Does Python really follow its philosophy of "Readability counts"?
Steven D'Aprano
steve at REMOVE-THIS-cybersource.com.au
Fri Jan 23 18:39:57 EST 2009
On Fri, 23 Jan 2009 13:07:55 -0500, Luis Zarrabeitia wrote:
> It should be in _our_ power as the team of all participant coders on
> _our_ project to decide if we should mess with the internals or not.
>
> What makes no sense is that it should be in the original author's power
> to decide, if he is not part of _our_ team.
Makes *no* sense? There's *no* good reason *at all* for the original
author to hide or protect internals?
Let's be specific here. The list implementation in CPython is an array
with a hidden field storing the current length. If this hidden field was
exposed to Python code, you could set it to a value much larger than the
actual size of the array and cause buffer overflows, and random Python
code could cause core dumps (and possibly even security exploits).
So what you're saying is that the fundamental design of Python -- to be a
high-level language that manages memory for you while avoiding common
programming errors such as buffer overflows -- makes "no sense". Is that
what you intended?
As I see it, you have two coherent positions.
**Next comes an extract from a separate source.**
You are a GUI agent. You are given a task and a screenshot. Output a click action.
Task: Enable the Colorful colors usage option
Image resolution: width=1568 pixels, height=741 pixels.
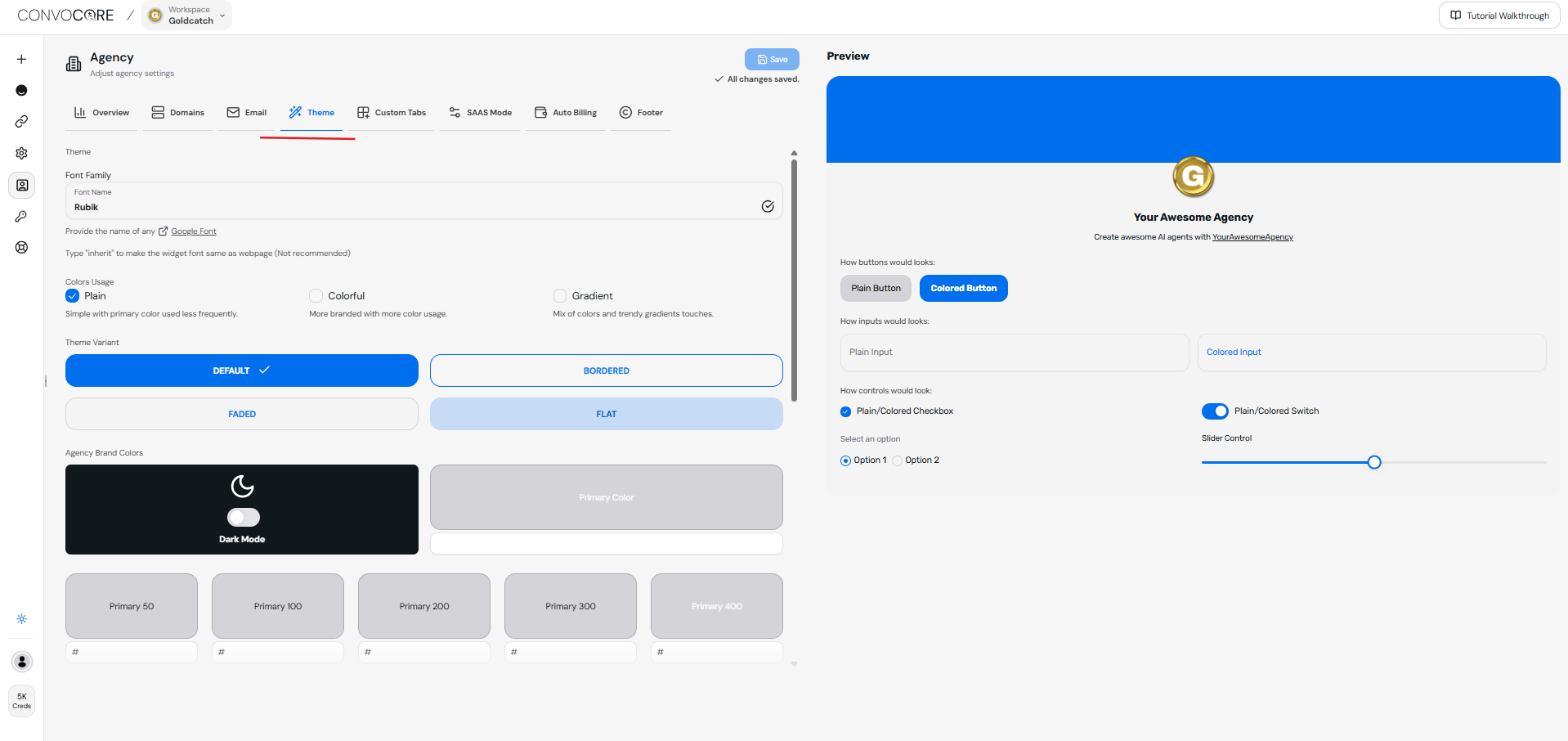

On the one hand, you could
be like Mark Wooding, and say that Yes you want to risk buffer overflows
by messing with the internals -- in which case I'm not sure what you see
in Python, which protects so many internals from you. Or you can say that
you made a mistake, that there are *some* good reasons to protect/hide
internals from external access.
In the second case, the next question is, why should it only be code
written in C that is allowed that protection?